▶ _What to work on_: Look through the entries below. Report each line that has the word "agent" in it.

Supplied records below:

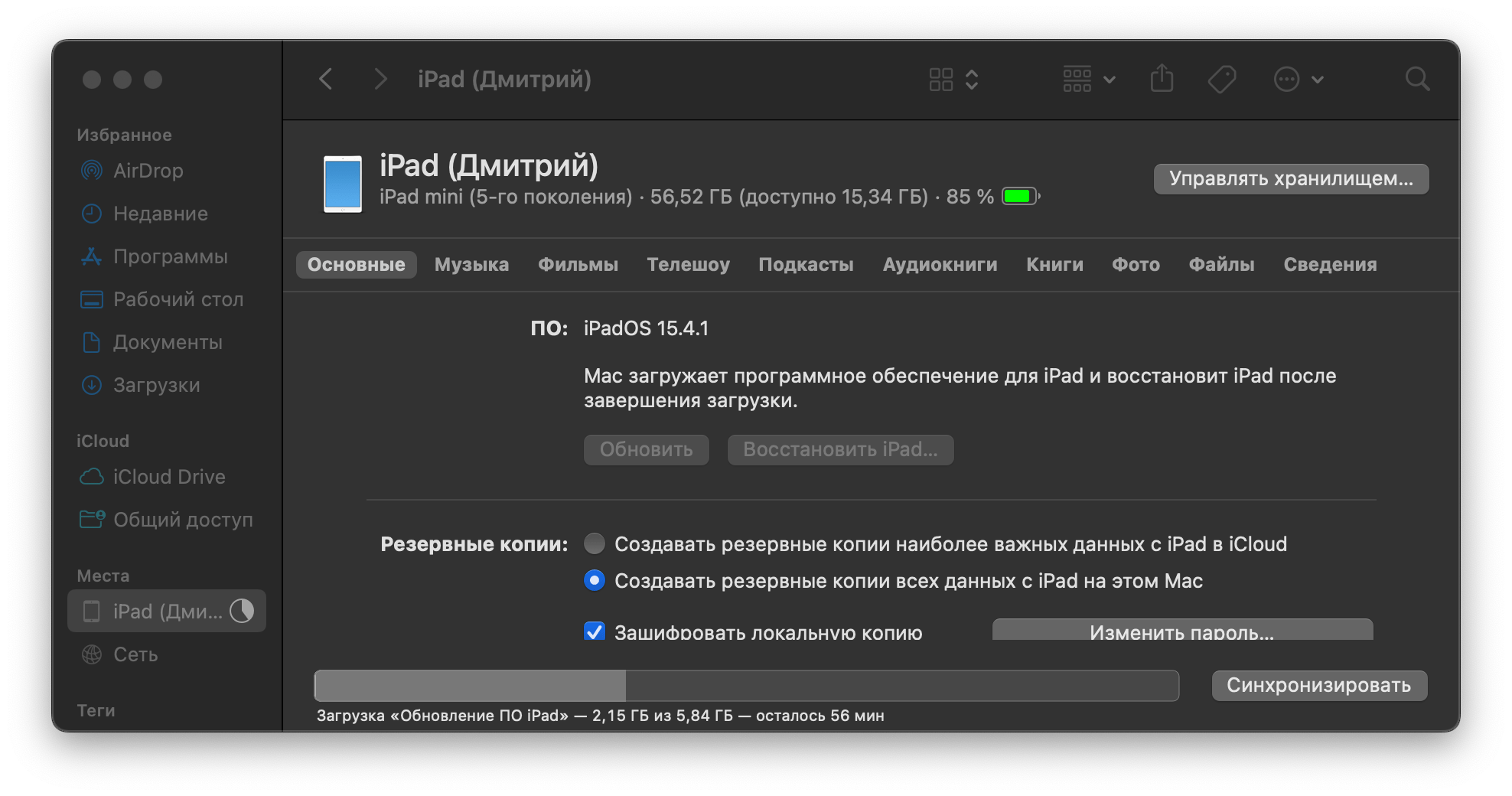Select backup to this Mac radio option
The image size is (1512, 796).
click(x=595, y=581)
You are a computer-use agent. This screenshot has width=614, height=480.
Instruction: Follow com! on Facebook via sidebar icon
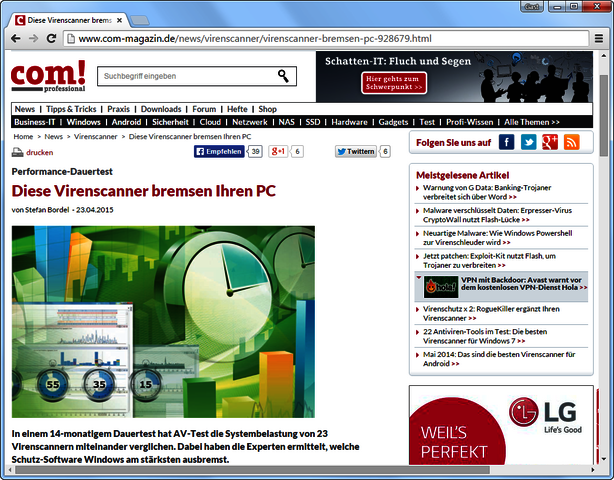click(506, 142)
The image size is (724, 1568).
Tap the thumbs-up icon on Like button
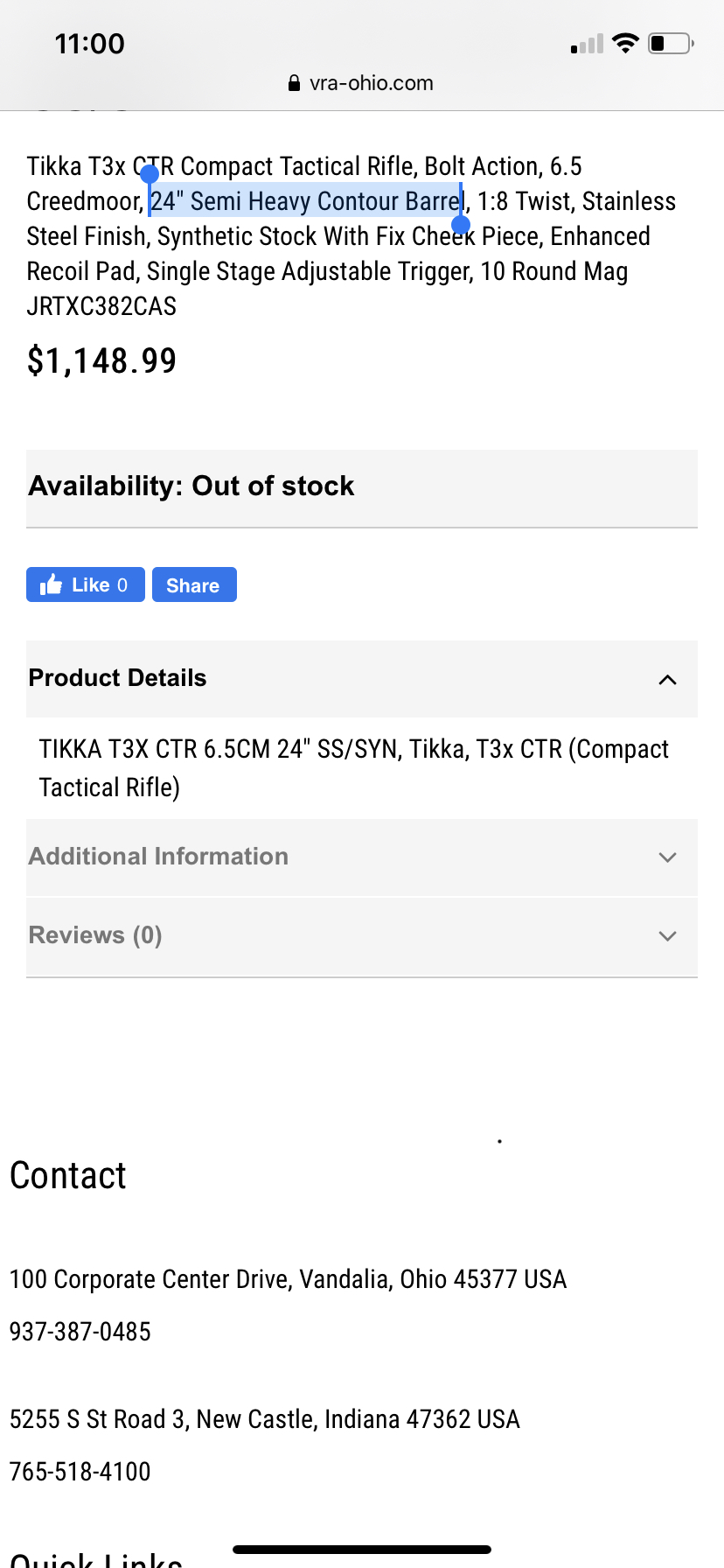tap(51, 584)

End of Supplied records.
Supplied records below:

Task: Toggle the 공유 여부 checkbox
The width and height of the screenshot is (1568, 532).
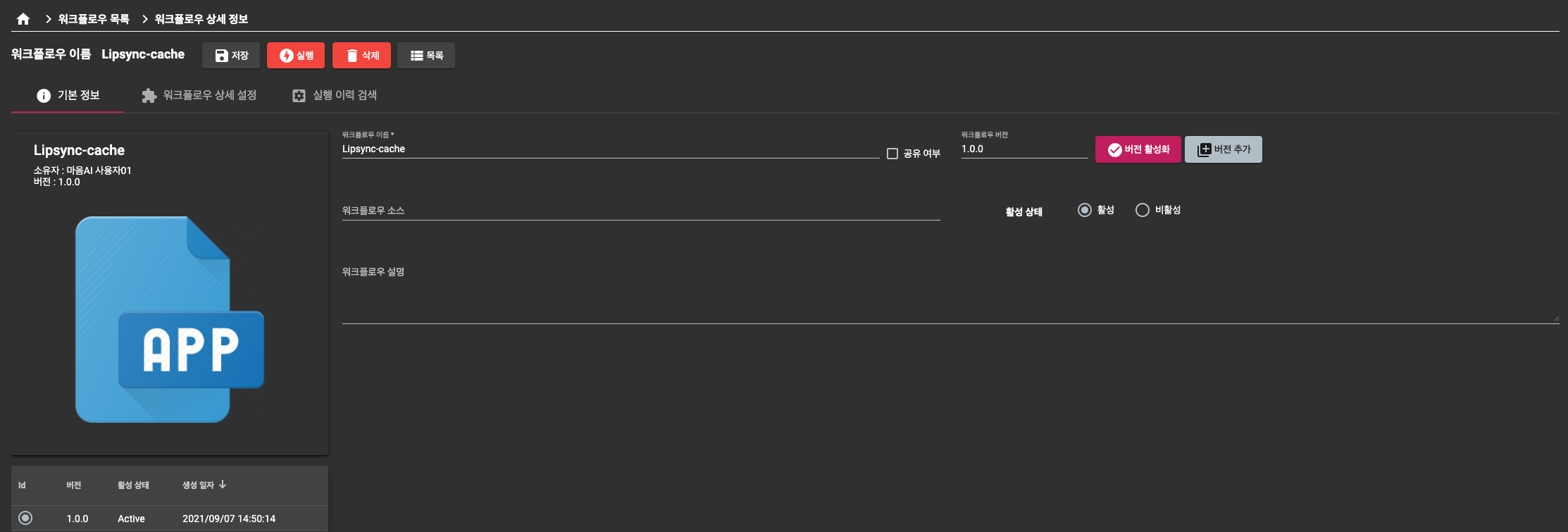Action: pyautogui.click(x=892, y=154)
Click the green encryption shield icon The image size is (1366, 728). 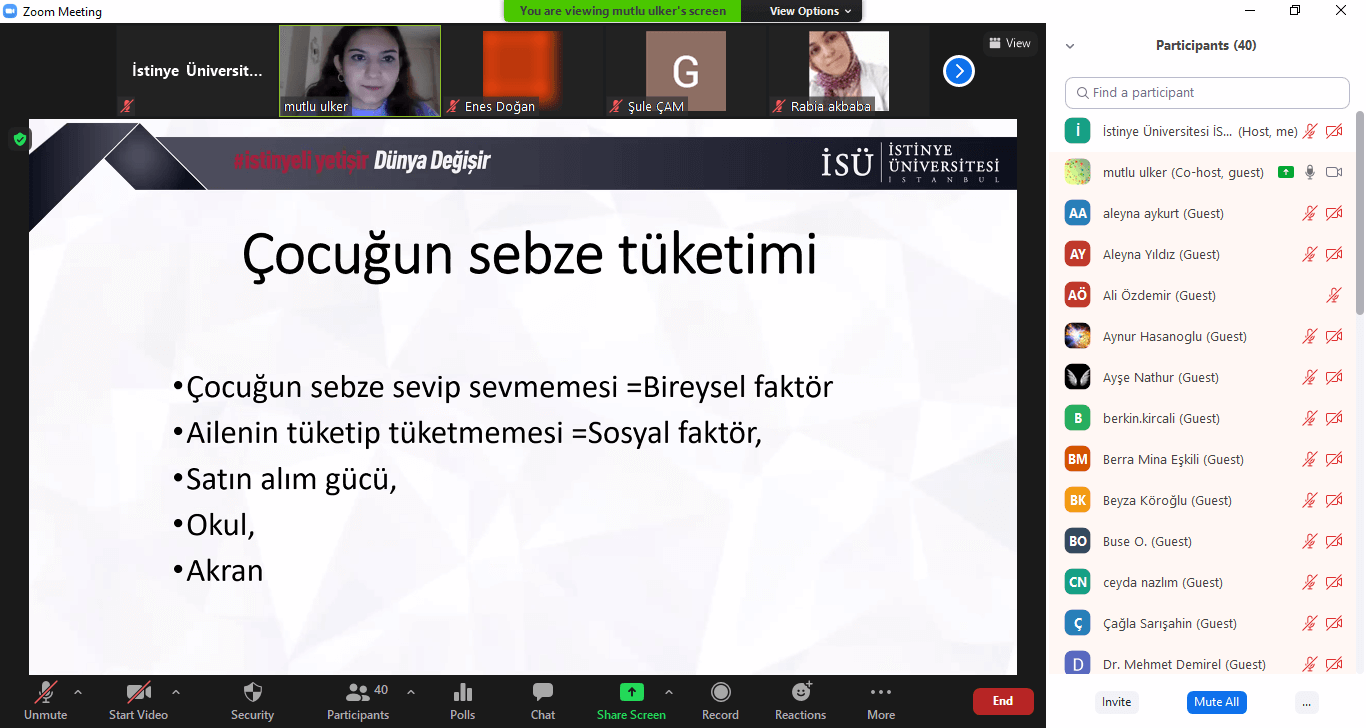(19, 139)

End of Supplied records.
Supplied records below:

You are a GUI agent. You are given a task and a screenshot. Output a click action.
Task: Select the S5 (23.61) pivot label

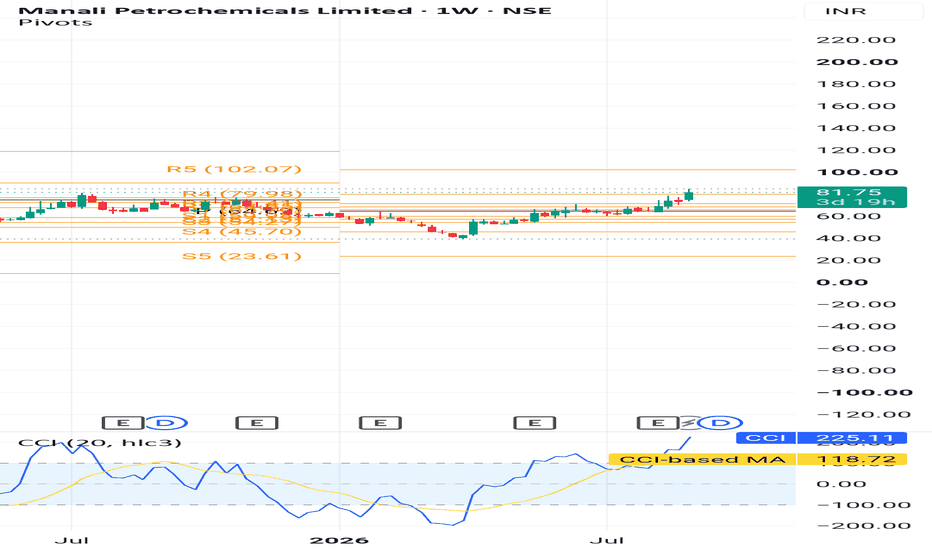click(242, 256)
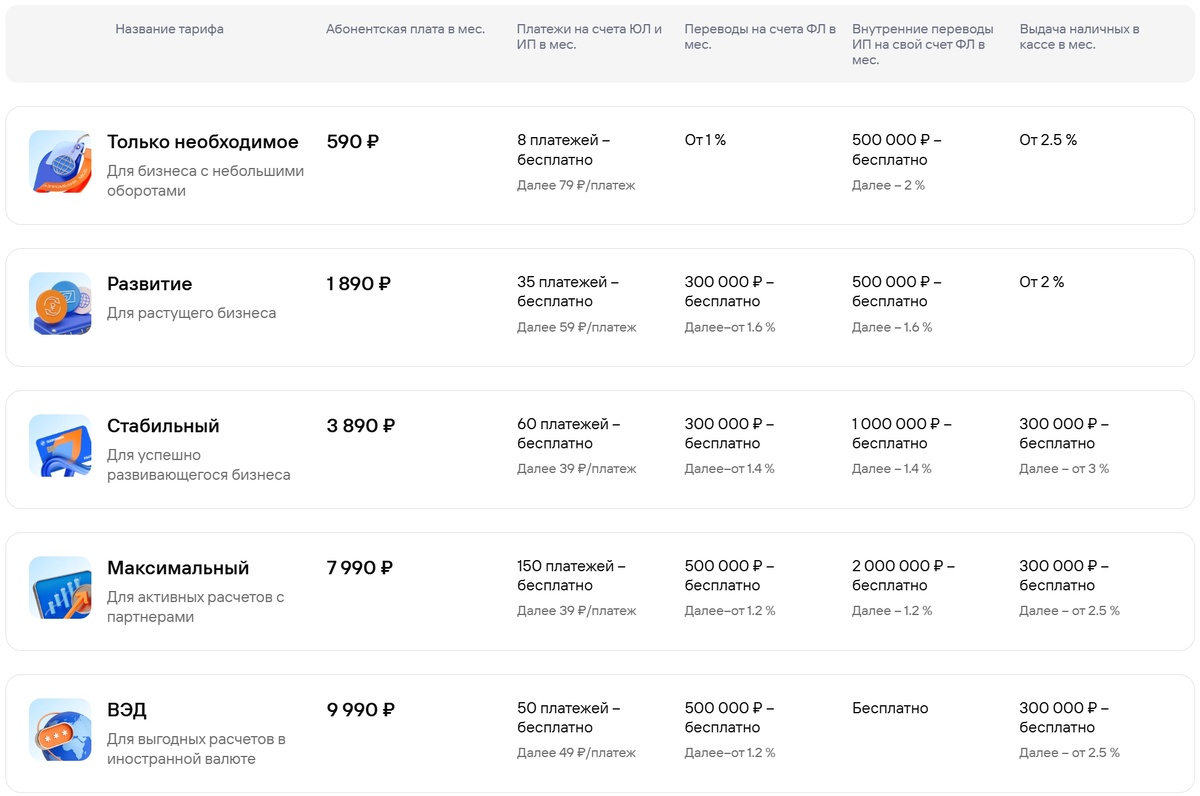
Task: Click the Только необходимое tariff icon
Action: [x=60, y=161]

End of Supplied records.

▶ _Task answer_:
You are a computer-use agent. This screenshot has width=614, height=480.
You are a GUI agent. You are given a task and a screenshot. Output a click action.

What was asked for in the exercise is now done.